"bu kadarına da pes doğrusu" deyip geçemeyiz... artık pes edemeyiz...
bir ülkenin stadlarında "ağır cezalık suçlara" göz yumuluyorsa, artık o "oynanan oyuna" futbol diyemeyiz...
başka bir ismi olmalı bu oyunun. kirli ve sinsi çağrışımlar yaratan... kötü hesaplar, şiddet ve çıkar kokak, futbola çok uzak; sporun yüzünü kızartan bir isim...
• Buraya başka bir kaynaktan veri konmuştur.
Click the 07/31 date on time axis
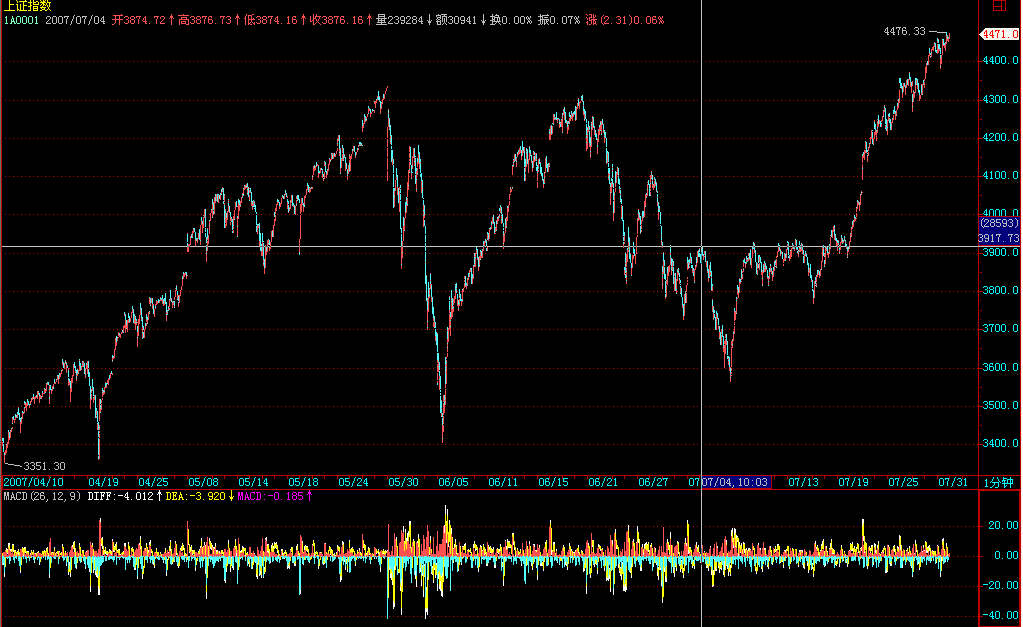 952,482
adı henüz konmadı ama kadro belli. başrolde federasyon, ardından politika, politikanın "memuru" trt, küçük çıkarlar peşindeki bir sürü "avene"... ve belki de bu şeytan üçgeninin bir köşesinde "derin devlet...
sahne ise her türlü efekte müsait olunca rahmetli gaffar okkan'ın hayatta olsaydı asla izin vermeyeceği bir şiddet sergilendi diyarbakır'da... olağanüstü hal'i aratmayacak bir futbol terörü, basın sansürü, dayak, baskı... rakip takımın başkanı ankara'ya "imdat" mesajları yolladı.
çok çok iyi bir niyetle; tüm bu kıvılcımların "güneydoğu halkına ve rahmetli okkan'a bir vefa"dan kaynaklandığını söylesek de, iş artık çığrından çıktı.
şimdi, dizginlere asılma zamanı...
bu kadarına da pes doğrusu deyip geçemeyiz.
"dostluk ve kaynaşma" beklediğimiz futbolun, "terör közlerine" krampon atmasını seyredemeyiz.